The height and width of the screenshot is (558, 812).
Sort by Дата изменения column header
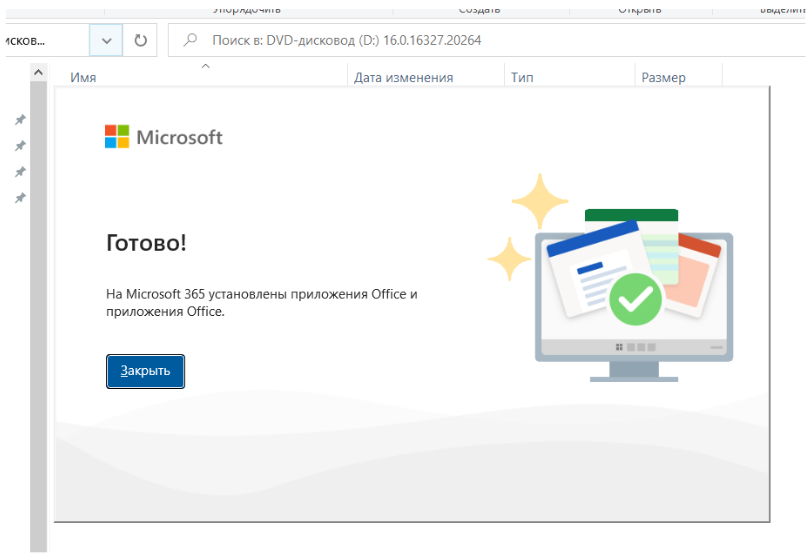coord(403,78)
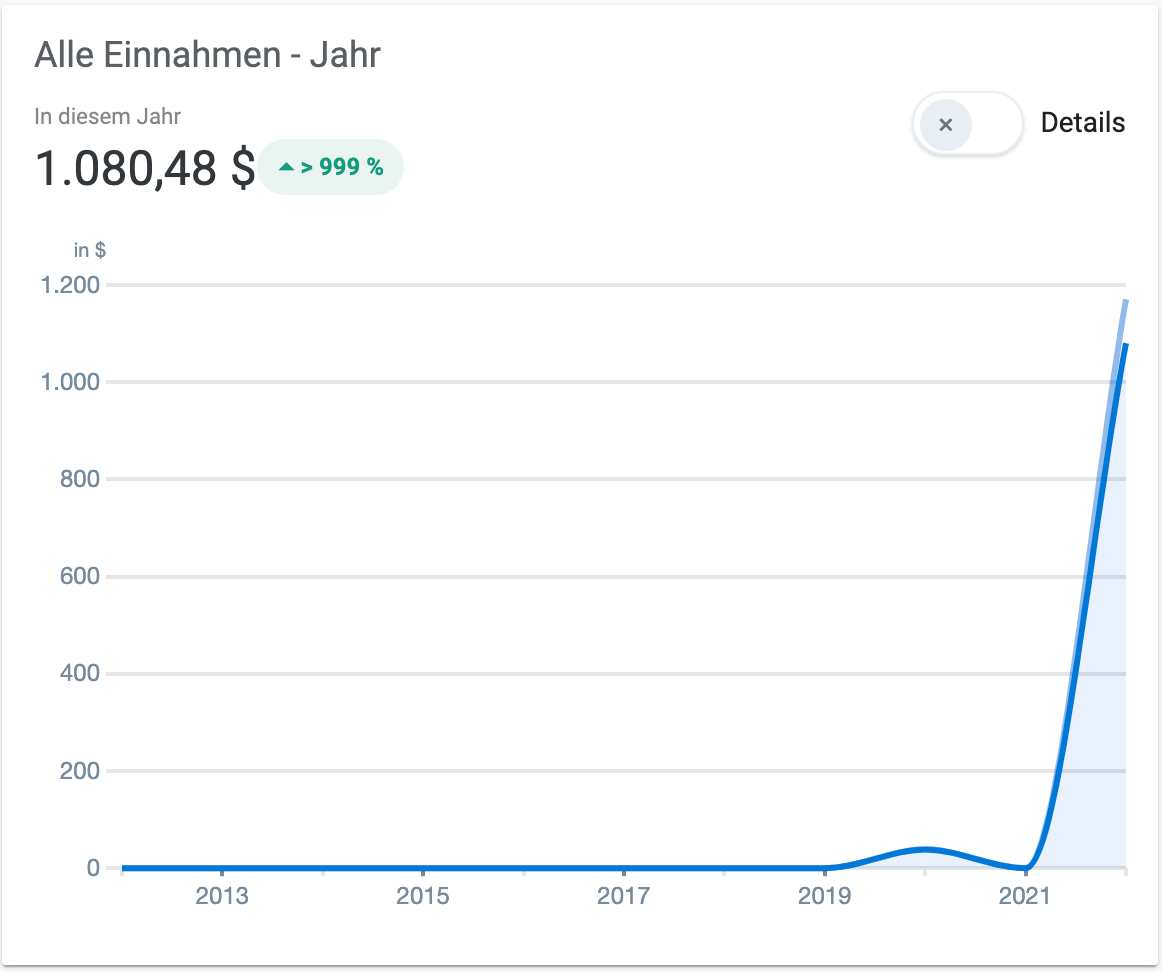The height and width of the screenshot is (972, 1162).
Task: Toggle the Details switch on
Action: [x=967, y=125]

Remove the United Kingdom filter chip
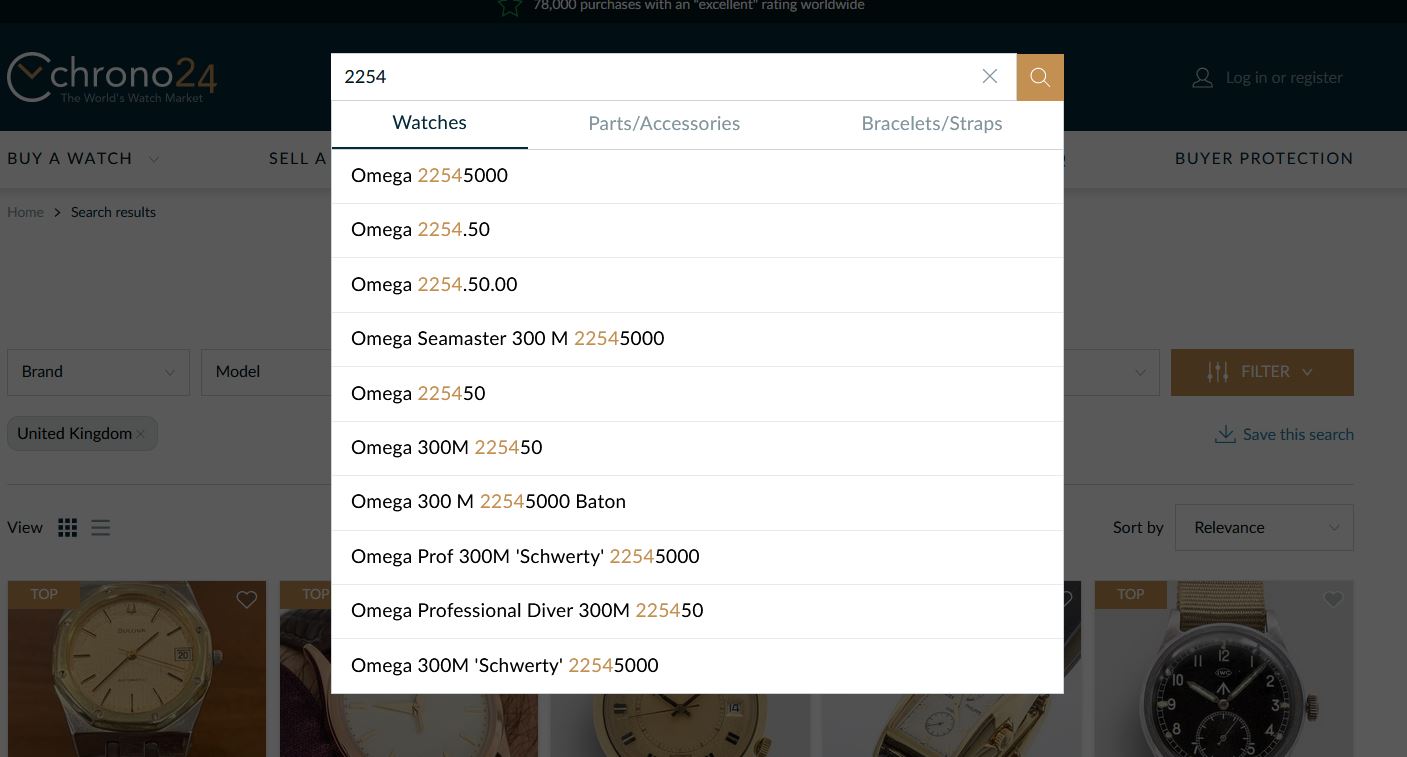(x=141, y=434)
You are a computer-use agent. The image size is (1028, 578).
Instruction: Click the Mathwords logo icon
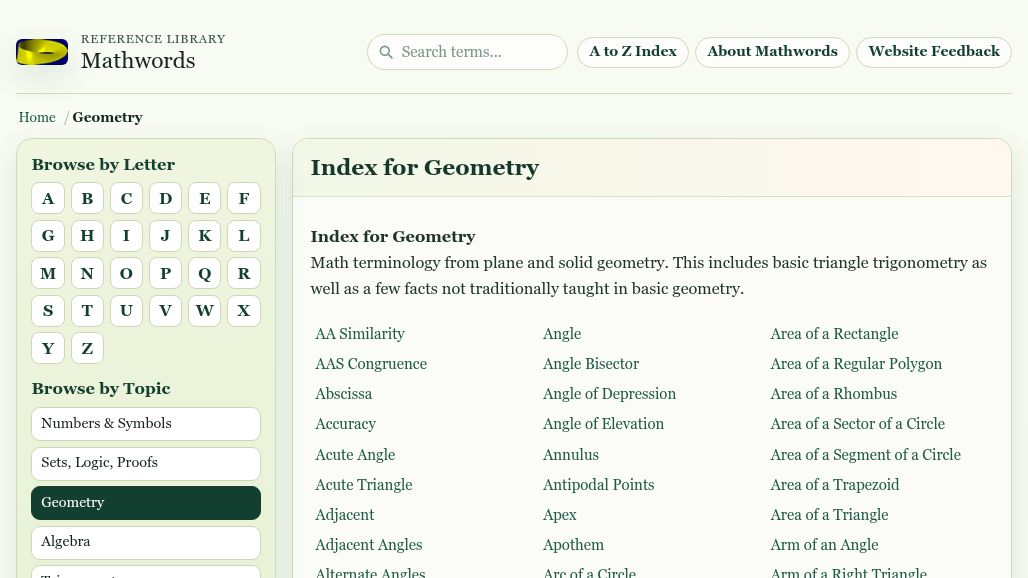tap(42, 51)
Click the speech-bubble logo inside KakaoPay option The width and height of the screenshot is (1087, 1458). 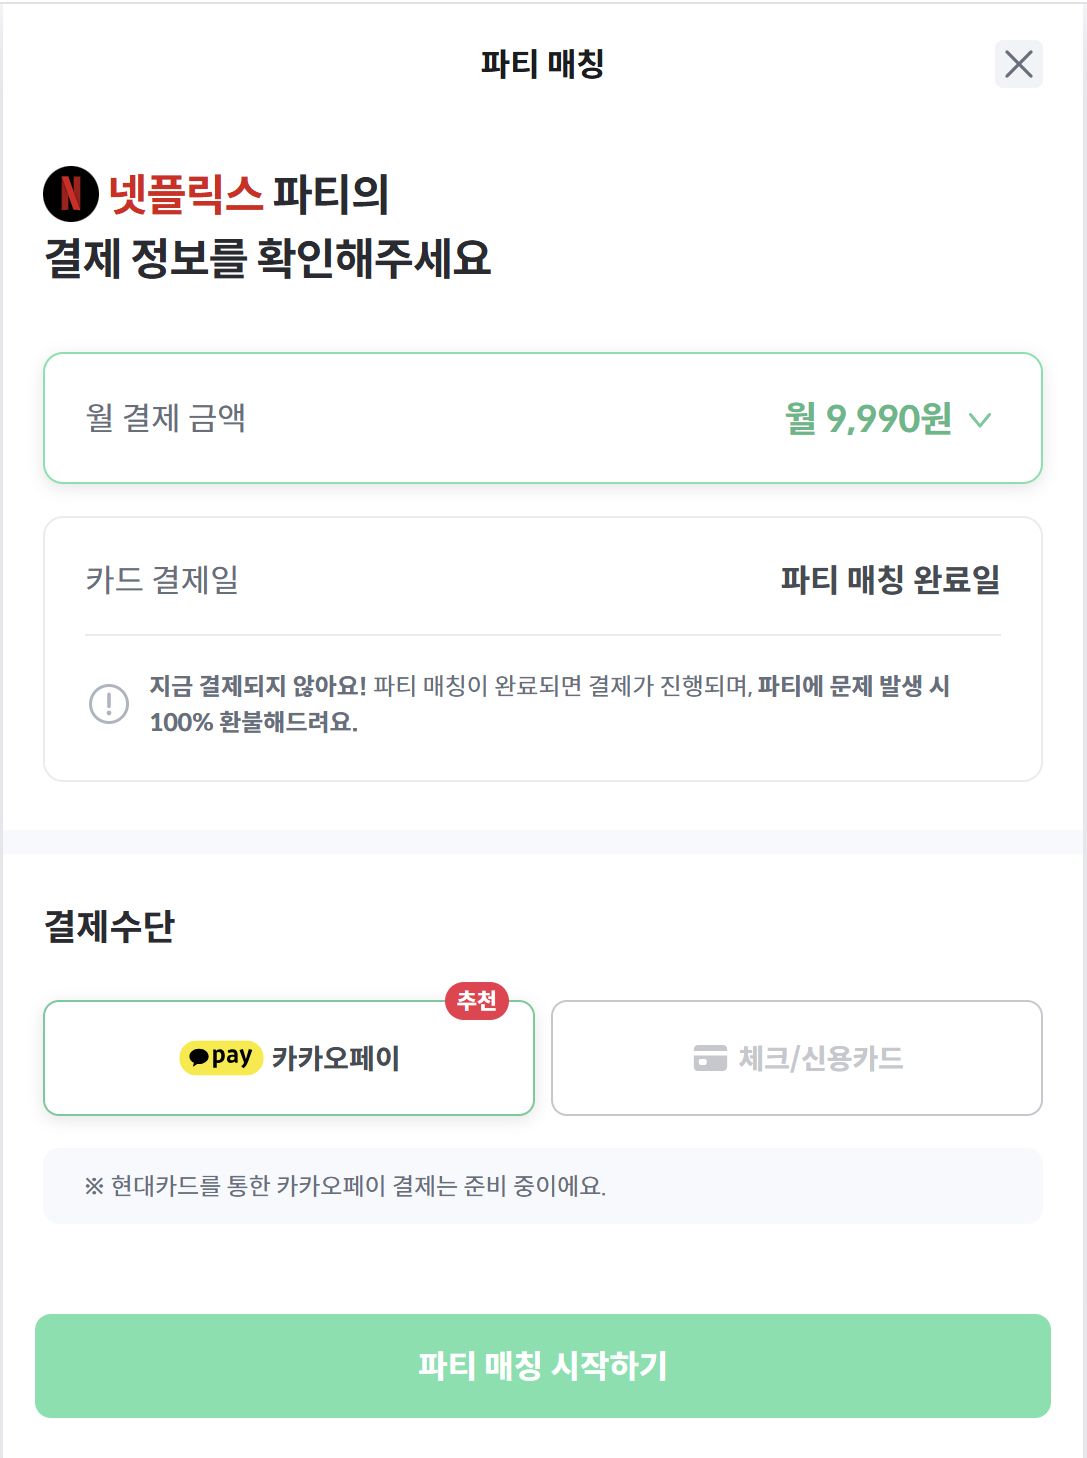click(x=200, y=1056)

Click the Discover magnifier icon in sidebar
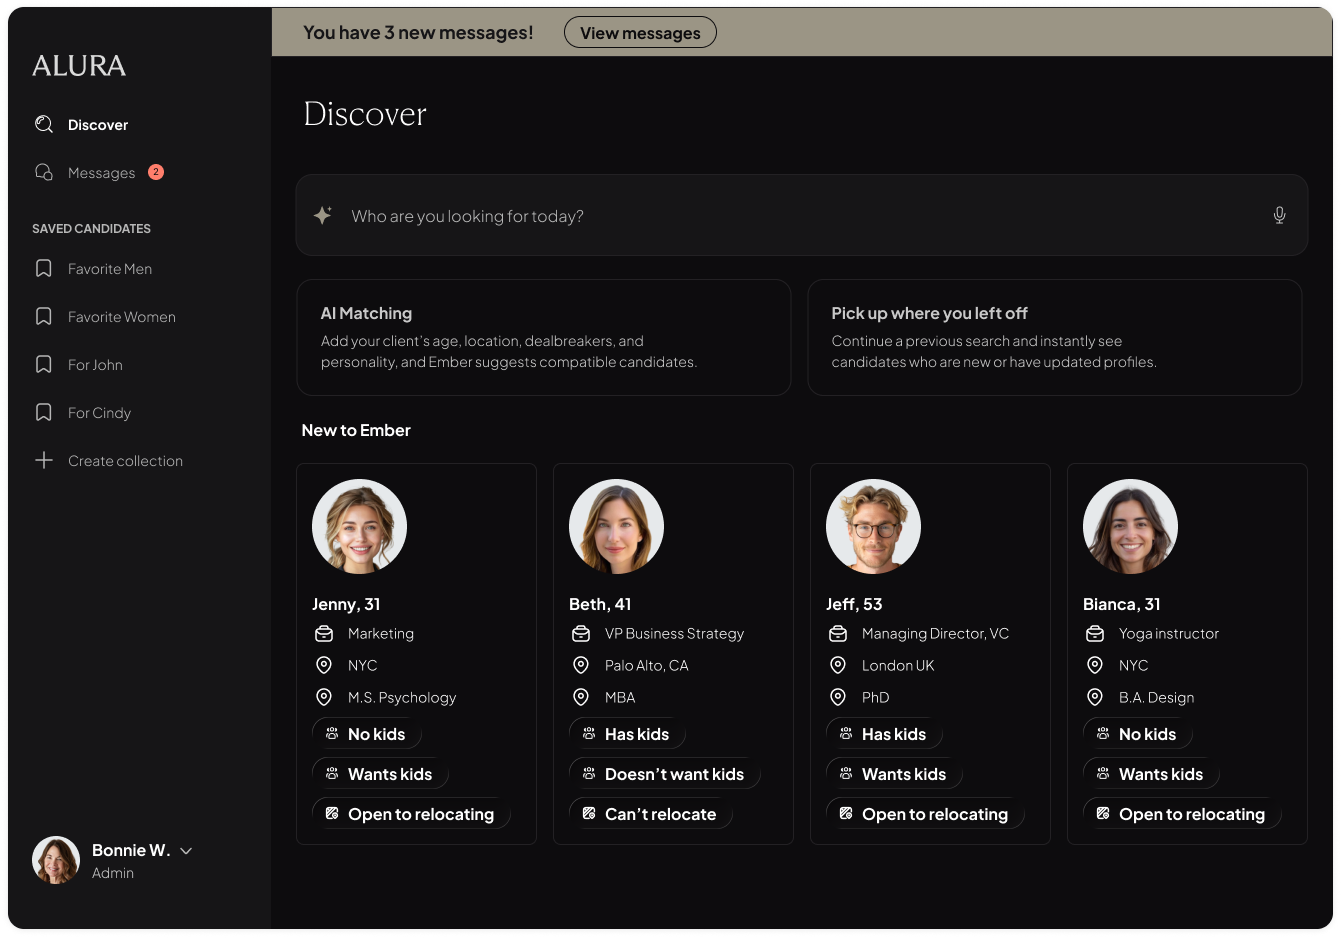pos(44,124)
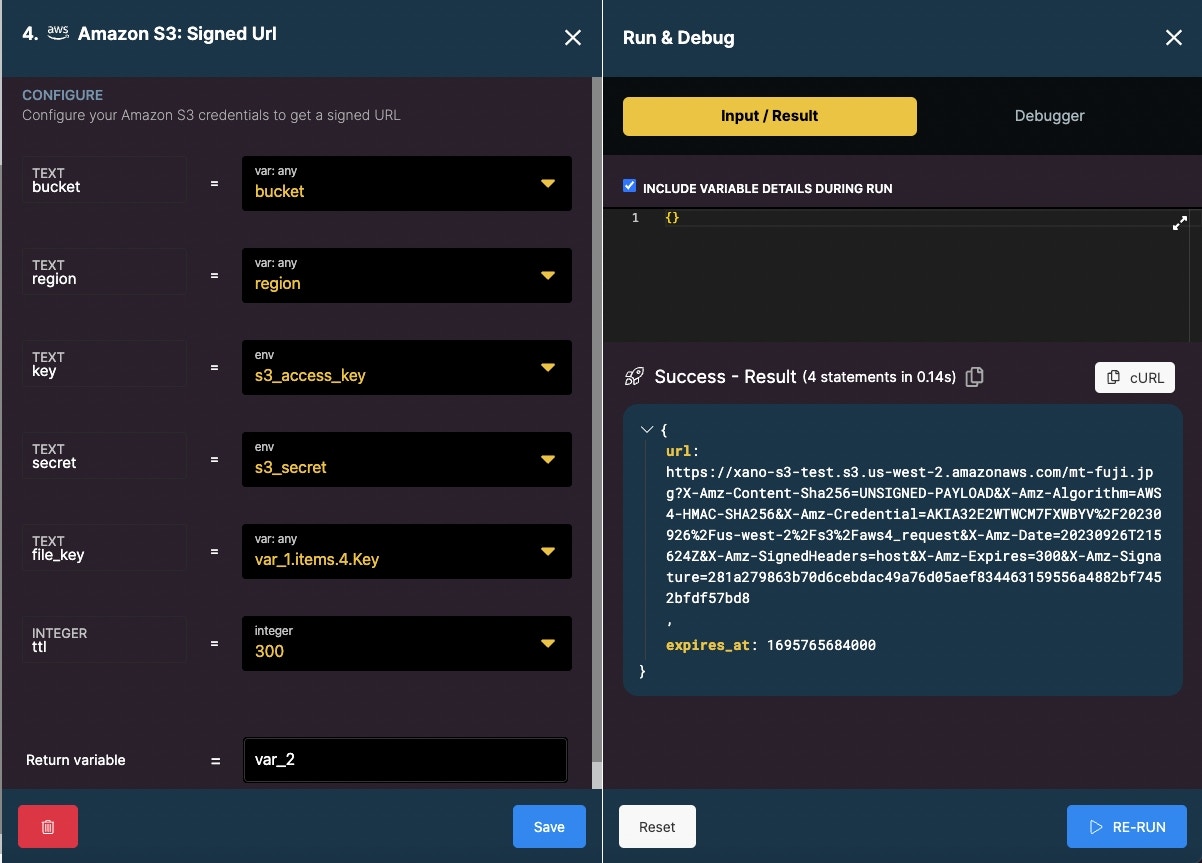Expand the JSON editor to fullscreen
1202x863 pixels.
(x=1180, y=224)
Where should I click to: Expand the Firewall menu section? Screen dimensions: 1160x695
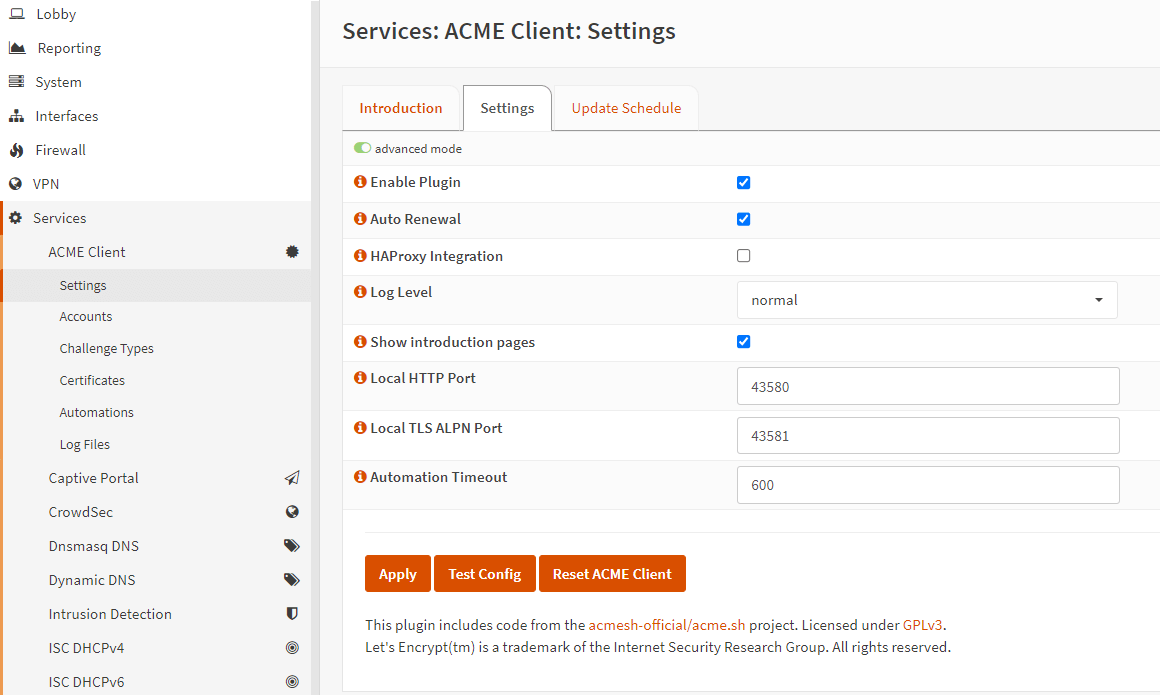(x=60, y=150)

ACTIVITY: Could you repeat, exactly and with nothing else, the lines from the one containing "Click the Discover magnifier icon in sidebar" through the last line of the records above, leaving out the pictures?

EXERCISE RESULT:
Click the Discover magnifier icon in sidebar
pos(44,124)
Expand the JSON editor to fullscreen
1202x863 pixels.
(x=1180, y=224)
Where should I click to: Expand the Firewall menu section? Screen dimensions: 1160x695
(x=60, y=150)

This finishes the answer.